Daniel Humm is bringing a yearlong pop-up to Charleston—and it won’t be business as usual. The chef behind Eleven Madison Park, which has shifted toward plant-forward fine dining in recent years, is setting up shop inside The Charleston Place hotel beginning October 2. For Charleston diners, that means butter-poached lobster, roasted black cod, and a whole roasted chicken for two sharing space with celery root schnitzel and radish carpaccio.
The prix fixe menu ($135 per person) reads like a cultural dialogue: Lowcountry ingredients refracted through Humm’s meticulous lens. Black bass crudo with finger lime, cold soba noodles with celtuce, ricotta gnudi with black truffle—it’s both a continuation of EMP’s climate-conscious ethos and a concession to Southern appetites. Dessert keeps Humm’s signature nostalgia intact: baked Alaska, chocolate soufflé tart, and his iconic “milk and honey.”

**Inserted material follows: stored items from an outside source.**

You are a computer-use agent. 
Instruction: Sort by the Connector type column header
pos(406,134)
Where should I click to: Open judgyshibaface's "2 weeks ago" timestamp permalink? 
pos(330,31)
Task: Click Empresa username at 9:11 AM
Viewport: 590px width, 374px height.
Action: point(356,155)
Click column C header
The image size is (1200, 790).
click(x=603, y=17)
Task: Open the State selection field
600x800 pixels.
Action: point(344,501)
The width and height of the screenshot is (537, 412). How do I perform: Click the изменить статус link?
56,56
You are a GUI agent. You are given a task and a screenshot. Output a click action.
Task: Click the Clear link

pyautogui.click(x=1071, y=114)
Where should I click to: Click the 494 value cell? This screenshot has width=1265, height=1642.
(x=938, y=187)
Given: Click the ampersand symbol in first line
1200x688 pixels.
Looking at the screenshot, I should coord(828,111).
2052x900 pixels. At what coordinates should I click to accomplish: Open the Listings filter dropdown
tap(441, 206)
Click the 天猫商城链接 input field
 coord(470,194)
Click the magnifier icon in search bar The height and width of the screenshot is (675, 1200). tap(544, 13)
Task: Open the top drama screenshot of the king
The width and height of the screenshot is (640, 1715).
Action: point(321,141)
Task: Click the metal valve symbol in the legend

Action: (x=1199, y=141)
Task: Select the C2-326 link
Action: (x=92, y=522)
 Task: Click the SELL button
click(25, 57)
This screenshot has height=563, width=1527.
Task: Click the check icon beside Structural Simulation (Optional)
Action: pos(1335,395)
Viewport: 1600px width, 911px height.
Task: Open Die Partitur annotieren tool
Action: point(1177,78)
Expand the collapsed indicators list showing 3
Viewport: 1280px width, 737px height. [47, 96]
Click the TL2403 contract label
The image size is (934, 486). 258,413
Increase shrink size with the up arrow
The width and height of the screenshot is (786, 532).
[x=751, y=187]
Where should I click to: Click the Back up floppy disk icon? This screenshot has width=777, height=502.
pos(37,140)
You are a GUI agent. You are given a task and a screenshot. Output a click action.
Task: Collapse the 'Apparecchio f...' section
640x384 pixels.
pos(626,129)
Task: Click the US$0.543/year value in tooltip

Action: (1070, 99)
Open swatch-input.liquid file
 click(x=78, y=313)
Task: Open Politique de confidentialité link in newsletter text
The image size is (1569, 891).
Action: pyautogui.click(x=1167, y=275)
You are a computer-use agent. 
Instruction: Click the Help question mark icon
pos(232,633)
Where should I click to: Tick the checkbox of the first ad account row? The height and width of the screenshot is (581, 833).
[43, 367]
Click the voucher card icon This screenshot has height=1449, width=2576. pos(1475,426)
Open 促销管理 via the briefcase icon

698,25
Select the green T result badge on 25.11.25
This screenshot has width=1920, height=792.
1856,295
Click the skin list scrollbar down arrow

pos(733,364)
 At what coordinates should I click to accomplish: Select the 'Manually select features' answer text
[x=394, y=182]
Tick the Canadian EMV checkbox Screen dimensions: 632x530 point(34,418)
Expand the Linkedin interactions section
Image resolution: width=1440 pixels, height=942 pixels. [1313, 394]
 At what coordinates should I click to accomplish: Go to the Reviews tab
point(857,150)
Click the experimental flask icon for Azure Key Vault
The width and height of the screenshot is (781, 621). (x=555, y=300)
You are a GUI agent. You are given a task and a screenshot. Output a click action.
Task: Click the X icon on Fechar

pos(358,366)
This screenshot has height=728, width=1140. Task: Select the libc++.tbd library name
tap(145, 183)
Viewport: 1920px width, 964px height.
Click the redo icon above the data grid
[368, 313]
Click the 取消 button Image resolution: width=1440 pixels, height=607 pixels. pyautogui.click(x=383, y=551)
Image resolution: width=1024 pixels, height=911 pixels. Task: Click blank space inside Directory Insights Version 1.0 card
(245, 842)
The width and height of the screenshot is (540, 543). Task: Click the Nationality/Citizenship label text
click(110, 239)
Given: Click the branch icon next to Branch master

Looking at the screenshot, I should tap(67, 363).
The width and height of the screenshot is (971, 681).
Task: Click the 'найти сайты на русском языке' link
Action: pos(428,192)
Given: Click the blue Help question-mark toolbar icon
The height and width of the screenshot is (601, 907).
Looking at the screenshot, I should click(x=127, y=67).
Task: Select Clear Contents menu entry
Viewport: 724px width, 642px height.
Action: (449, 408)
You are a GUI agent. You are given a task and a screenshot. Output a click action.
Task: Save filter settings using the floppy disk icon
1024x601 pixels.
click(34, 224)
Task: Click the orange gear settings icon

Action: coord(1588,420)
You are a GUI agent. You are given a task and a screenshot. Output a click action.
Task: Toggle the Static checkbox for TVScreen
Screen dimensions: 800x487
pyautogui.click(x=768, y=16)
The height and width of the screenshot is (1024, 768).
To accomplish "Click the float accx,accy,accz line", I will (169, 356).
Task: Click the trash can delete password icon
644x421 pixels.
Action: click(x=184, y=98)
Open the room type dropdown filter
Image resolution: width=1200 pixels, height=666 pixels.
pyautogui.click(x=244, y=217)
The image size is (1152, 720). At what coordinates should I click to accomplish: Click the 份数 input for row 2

For Charleston, a city already flush with culinary attention, the project lands like both a validation and a challenge. Can Humm’s climate-conscious, globally minded cuisine find harmony with the region’s seafood-heavy traditions and enduring rice culture? And will the city’s diners embrace a menu that straddles luxury and restraint, indulgence and intent?